■ **Brief**: Please render the data below as a numbered list, leaving out blank lines.

■ **Data in this exercise**:
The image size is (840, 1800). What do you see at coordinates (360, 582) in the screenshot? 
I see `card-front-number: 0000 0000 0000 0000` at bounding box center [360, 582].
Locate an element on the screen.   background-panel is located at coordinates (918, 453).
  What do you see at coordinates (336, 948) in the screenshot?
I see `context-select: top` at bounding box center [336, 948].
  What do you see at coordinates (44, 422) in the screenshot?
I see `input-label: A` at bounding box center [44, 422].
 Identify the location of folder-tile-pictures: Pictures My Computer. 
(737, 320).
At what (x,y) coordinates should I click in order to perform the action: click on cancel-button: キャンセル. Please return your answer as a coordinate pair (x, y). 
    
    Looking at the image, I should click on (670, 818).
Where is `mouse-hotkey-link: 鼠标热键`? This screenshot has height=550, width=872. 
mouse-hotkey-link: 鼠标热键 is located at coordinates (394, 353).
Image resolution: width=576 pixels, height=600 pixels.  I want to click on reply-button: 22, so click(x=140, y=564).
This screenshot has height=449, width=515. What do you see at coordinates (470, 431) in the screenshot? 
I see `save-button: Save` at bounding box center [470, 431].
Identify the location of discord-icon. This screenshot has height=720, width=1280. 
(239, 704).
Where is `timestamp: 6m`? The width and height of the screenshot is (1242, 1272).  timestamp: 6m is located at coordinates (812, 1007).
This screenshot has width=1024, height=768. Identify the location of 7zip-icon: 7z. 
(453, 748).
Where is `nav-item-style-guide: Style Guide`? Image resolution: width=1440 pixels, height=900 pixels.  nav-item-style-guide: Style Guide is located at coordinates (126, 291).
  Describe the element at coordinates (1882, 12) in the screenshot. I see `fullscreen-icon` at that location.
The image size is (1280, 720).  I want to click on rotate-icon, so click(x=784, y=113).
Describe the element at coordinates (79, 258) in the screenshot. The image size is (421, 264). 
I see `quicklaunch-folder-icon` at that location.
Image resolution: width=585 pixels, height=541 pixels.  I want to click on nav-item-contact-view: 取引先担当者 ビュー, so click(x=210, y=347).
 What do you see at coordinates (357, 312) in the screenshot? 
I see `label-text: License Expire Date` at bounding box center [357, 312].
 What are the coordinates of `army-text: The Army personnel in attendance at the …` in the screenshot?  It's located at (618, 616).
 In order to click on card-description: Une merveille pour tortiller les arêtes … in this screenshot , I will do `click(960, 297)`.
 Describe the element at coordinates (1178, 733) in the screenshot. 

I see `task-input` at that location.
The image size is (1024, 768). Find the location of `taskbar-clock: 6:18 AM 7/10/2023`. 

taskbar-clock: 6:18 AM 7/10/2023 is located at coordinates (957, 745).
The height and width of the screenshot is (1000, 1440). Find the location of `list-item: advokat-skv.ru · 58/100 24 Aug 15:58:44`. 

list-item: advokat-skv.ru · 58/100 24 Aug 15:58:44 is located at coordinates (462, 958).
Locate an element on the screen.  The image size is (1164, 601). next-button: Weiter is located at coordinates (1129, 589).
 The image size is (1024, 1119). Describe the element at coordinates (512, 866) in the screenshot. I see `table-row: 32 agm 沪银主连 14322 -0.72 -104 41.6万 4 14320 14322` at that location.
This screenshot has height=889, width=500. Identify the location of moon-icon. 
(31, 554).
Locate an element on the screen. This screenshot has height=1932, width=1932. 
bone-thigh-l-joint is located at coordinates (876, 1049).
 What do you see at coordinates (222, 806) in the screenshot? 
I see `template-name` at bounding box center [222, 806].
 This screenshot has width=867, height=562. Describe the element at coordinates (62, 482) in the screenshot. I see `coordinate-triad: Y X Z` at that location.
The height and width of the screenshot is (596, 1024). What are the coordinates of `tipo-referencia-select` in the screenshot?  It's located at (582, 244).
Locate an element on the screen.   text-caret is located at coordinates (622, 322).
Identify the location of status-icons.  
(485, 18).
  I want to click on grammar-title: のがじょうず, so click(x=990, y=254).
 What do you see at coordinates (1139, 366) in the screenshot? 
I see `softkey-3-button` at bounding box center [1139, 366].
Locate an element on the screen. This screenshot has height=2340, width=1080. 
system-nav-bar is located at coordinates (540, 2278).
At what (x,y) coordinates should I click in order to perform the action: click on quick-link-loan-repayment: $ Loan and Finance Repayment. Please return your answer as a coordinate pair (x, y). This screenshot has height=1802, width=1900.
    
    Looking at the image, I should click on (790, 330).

■ **Result of this task**:
1. The image size is (840, 1800). What do you see at coordinates (360, 582) in the screenshot? 
2. I see `card-front-number: 0000 0000 0000 0000` at bounding box center [360, 582].
3. Locate an element on the screen.   background-panel is located at coordinates (918, 453).
4.   What do you see at coordinates (336, 948) in the screenshot?
5. I see `context-select: top` at bounding box center [336, 948].
6.   What do you see at coordinates (44, 422) in the screenshot?
7. I see `input-label: A` at bounding box center [44, 422].
8.  Identify the location of folder-tile-pictures: Pictures My Computer. 
9. (737, 320).
10. At what (x,y) coordinates should I click in order to perform the action: click on cancel-button: キャンセル. Please return your answer as a coordinate pair (x, y). 
11.     Looking at the image, I should click on (670, 818).
12. Where is `mouse-hotkey-link: 鼠标热键`? This screenshot has height=550, width=872. 
13. mouse-hotkey-link: 鼠标热键 is located at coordinates (394, 353).
14. Image resolution: width=576 pixels, height=600 pixels.  I want to click on reply-button: 22, so click(x=140, y=564).
15. This screenshot has height=449, width=515. What do you see at coordinates (470, 431) in the screenshot? 
16. I see `save-button: Save` at bounding box center [470, 431].
17. Identify the location of discord-icon. This screenshot has height=720, width=1280. 
18. (239, 704).
19. Where is `timestamp: 6m`? The width and height of the screenshot is (1242, 1272).  timestamp: 6m is located at coordinates (812, 1007).
20. This screenshot has width=1024, height=768. Identify the location of 7zip-icon: 7z. 
21. (453, 748).
22. Where is `nav-item-style-guide: Style Guide`? Image resolution: width=1440 pixels, height=900 pixels.  nav-item-style-guide: Style Guide is located at coordinates (126, 291).
23.   Describe the element at coordinates (1882, 12) in the screenshot. I see `fullscreen-icon` at that location.
24. The image size is (1280, 720).  I want to click on rotate-icon, so click(x=784, y=113).
25. Describe the element at coordinates (79, 258) in the screenshot. The image size is (421, 264). 
26. I see `quicklaunch-folder-icon` at that location.
27. Image resolution: width=585 pixels, height=541 pixels.  I want to click on nav-item-contact-view: 取引先担当者 ビュー, so click(x=210, y=347).
28.  What do you see at coordinates (357, 312) in the screenshot? 
29. I see `label-text: License Expire Date` at bounding box center [357, 312].
30.  What are the coordinates of `army-text: The Army personnel in attendance at the …` in the screenshot?  It's located at (618, 616).
31.  In order to click on card-description: Une merveille pour tortiller les arêtes … in this screenshot , I will do `click(960, 297)`.
32.  Describe the element at coordinates (1178, 733) in the screenshot. 
33. I see `task-input` at that location.
34. The image size is (1024, 768). Find the location of `taskbar-clock: 6:18 AM 7/10/2023`. 
35. taskbar-clock: 6:18 AM 7/10/2023 is located at coordinates (957, 745).
36. The height and width of the screenshot is (1000, 1440). Find the location of `list-item: advokat-skv.ru · 58/100 24 Aug 15:58:44`. 
37. list-item: advokat-skv.ru · 58/100 24 Aug 15:58:44 is located at coordinates (462, 958).
38. Locate an element on the screen.  The image size is (1164, 601). next-button: Weiter is located at coordinates (1129, 589).
39.  The image size is (1024, 1119). Describe the element at coordinates (512, 866) in the screenshot. I see `table-row: 32 agm 沪银主连 14322 -0.72 -104 41.6万 4 14320 14322` at that location.
40. This screenshot has height=889, width=500. Identify the location of moon-icon. 
41. (31, 554).
42. Locate an element on the screen. This screenshot has height=1932, width=1932. 
43. bone-thigh-l-joint is located at coordinates (876, 1049).
44.  What do you see at coordinates (222, 806) in the screenshot? 
45. I see `template-name` at bounding box center [222, 806].
46.  This screenshot has width=867, height=562. Describe the element at coordinates (62, 482) in the screenshot. I see `coordinate-triad: Y X Z` at that location.
47. The height and width of the screenshot is (596, 1024). What are the coordinates of `tipo-referencia-select` in the screenshot?  It's located at (582, 244).
48. Locate an element on the screen.   text-caret is located at coordinates (622, 322).
49. Identify the location of status-icons.  
50. (485, 18).
51.   I want to click on grammar-title: のがじょうず, so click(x=990, y=254).
52.  What do you see at coordinates (1139, 366) in the screenshot? 
53. I see `softkey-3-button` at bounding box center [1139, 366].
54. Locate an element on the screen. This screenshot has height=2340, width=1080. 
55. system-nav-bar is located at coordinates (540, 2278).
56. At what (x,y) coordinates should I click in order to perform the action: click on quick-link-loan-repayment: $ Loan and Finance Repayment. Please return your answer as a coordinate pair (x, y). This screenshot has height=1802, width=1900.
57.     Looking at the image, I should click on (790, 330).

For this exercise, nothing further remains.